- **WHAT YOU NEED TO DO**:
Return, word for word, the lines of the listing below from the one with "Task: Click the gear settings icon in navbar" through the one with "Image resolution: width=2048", and no other lines.

- **GIVEN ENTRIES**:
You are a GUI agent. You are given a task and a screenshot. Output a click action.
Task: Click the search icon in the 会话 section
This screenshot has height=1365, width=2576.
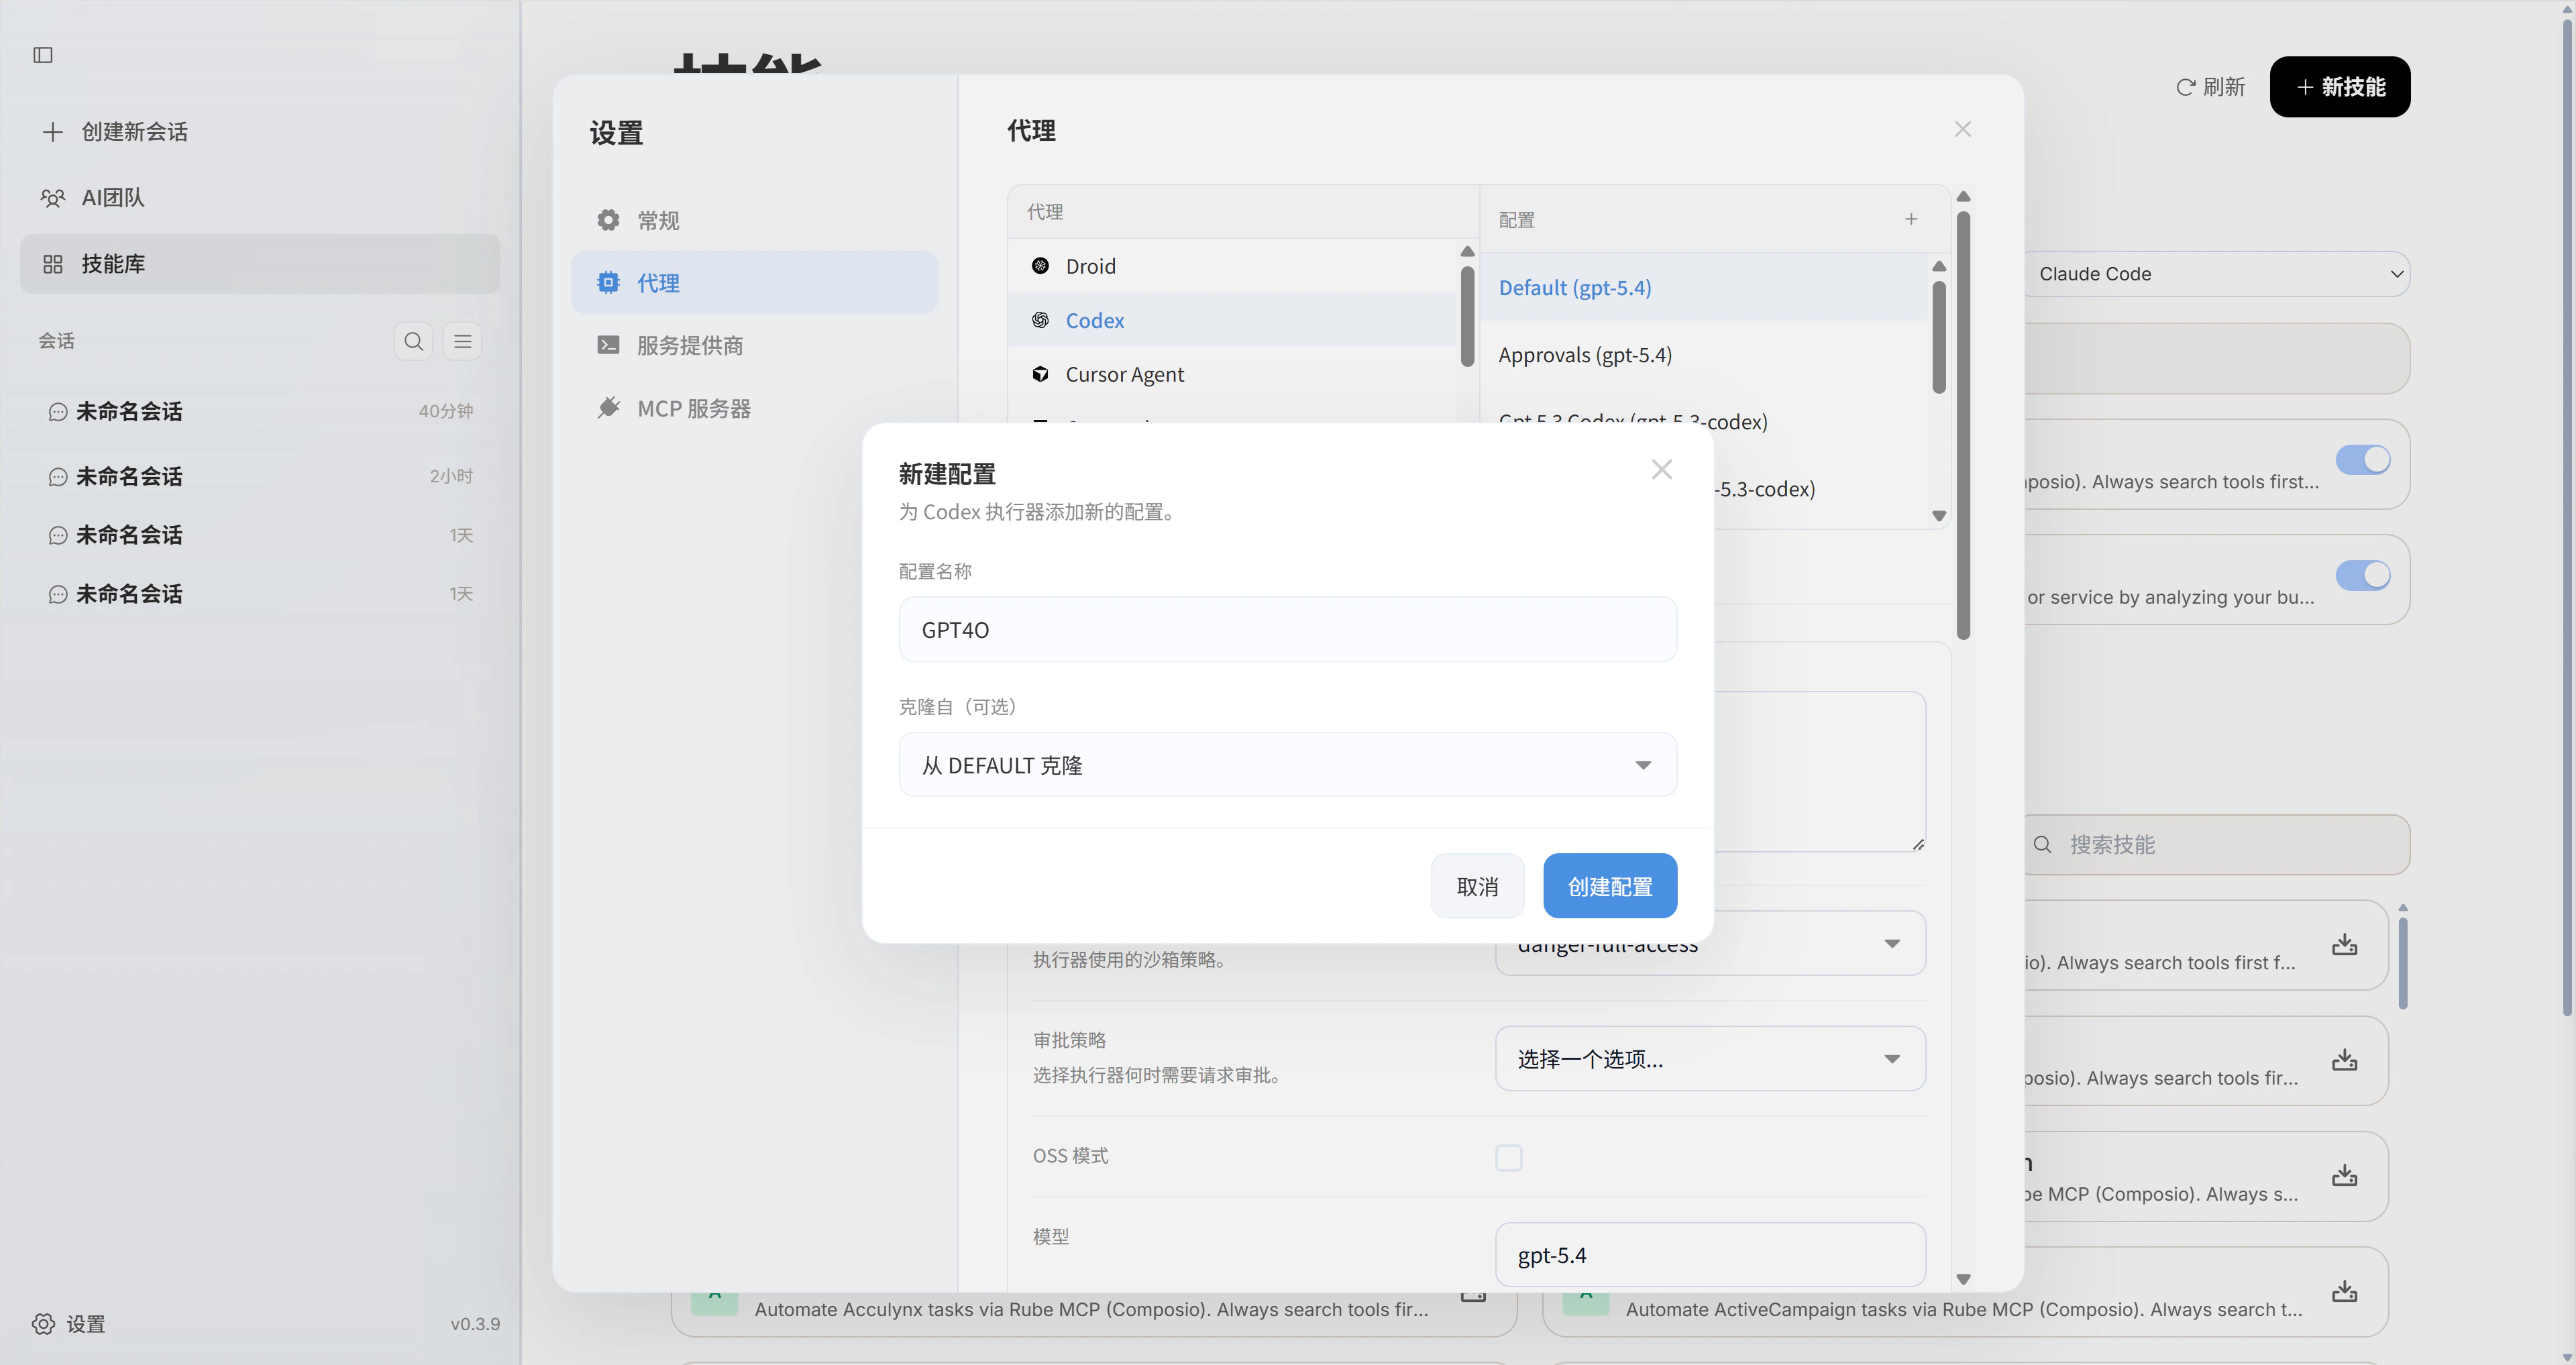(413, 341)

==

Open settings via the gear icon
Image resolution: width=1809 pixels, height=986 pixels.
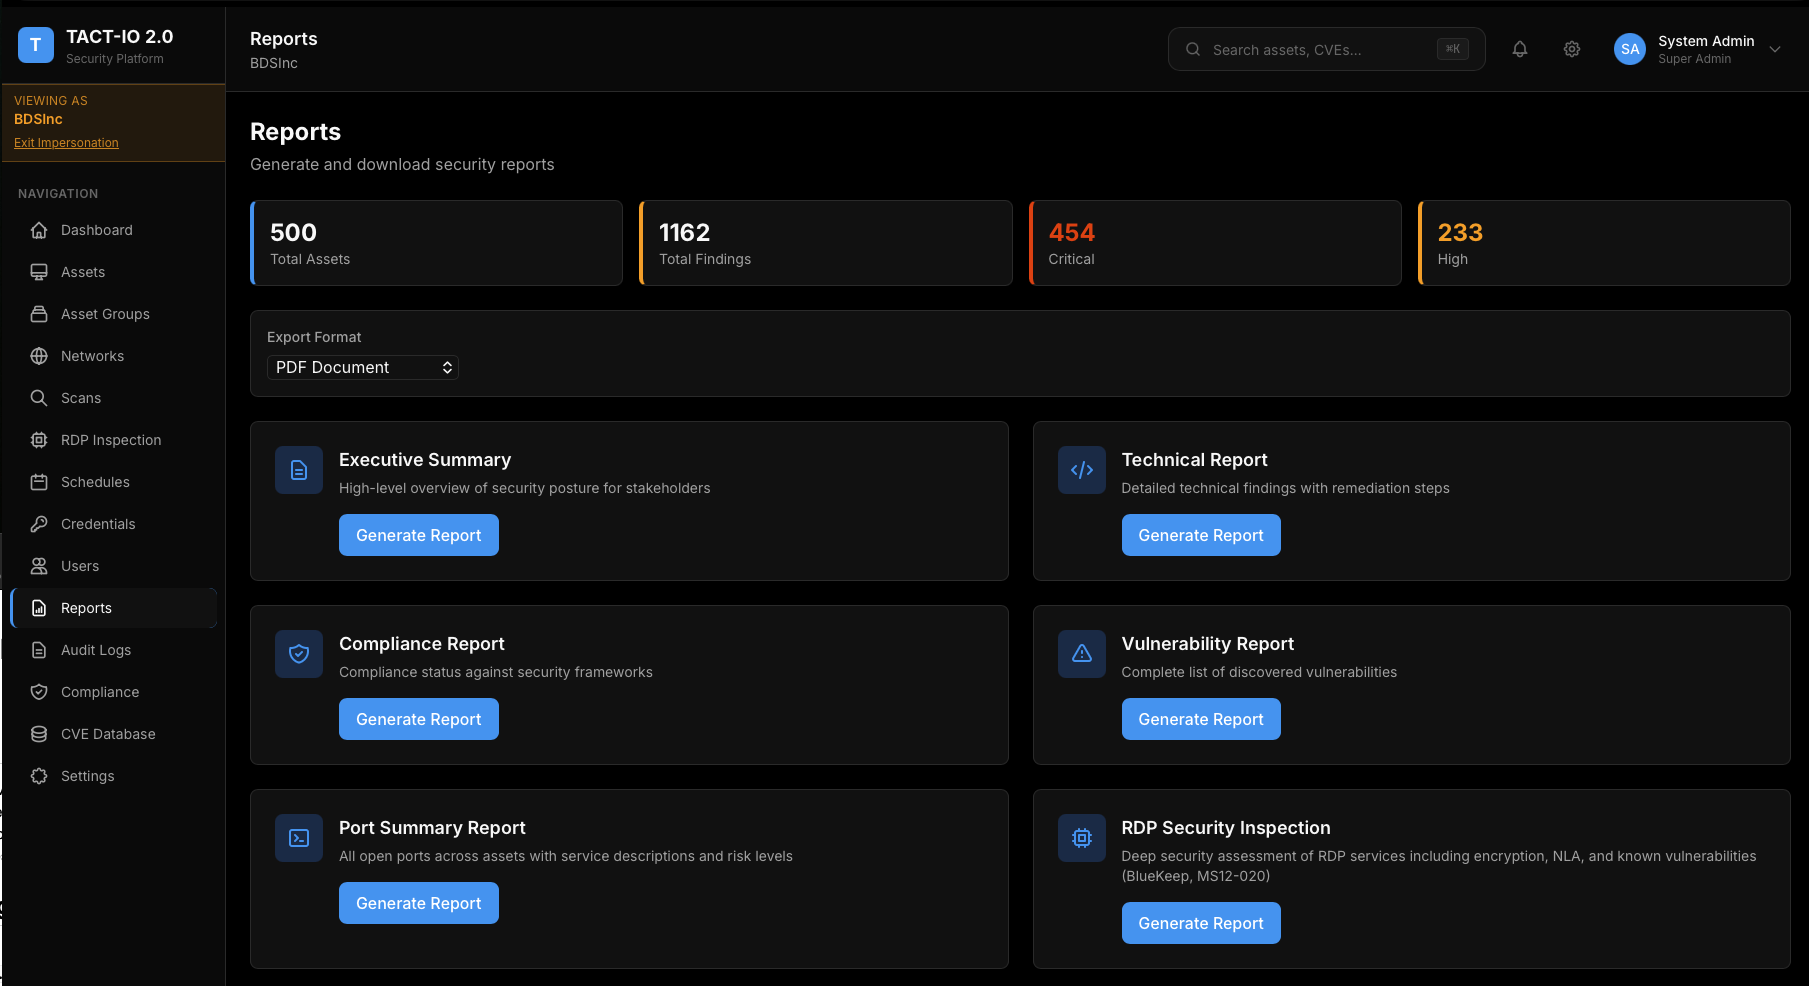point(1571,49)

...

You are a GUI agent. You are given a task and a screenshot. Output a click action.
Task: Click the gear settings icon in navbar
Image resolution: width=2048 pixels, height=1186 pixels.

- **TASK SOLUTION**:
Task: Click the gear settings icon in navbar
Image resolution: width=2048 pixels, height=1186 pixels.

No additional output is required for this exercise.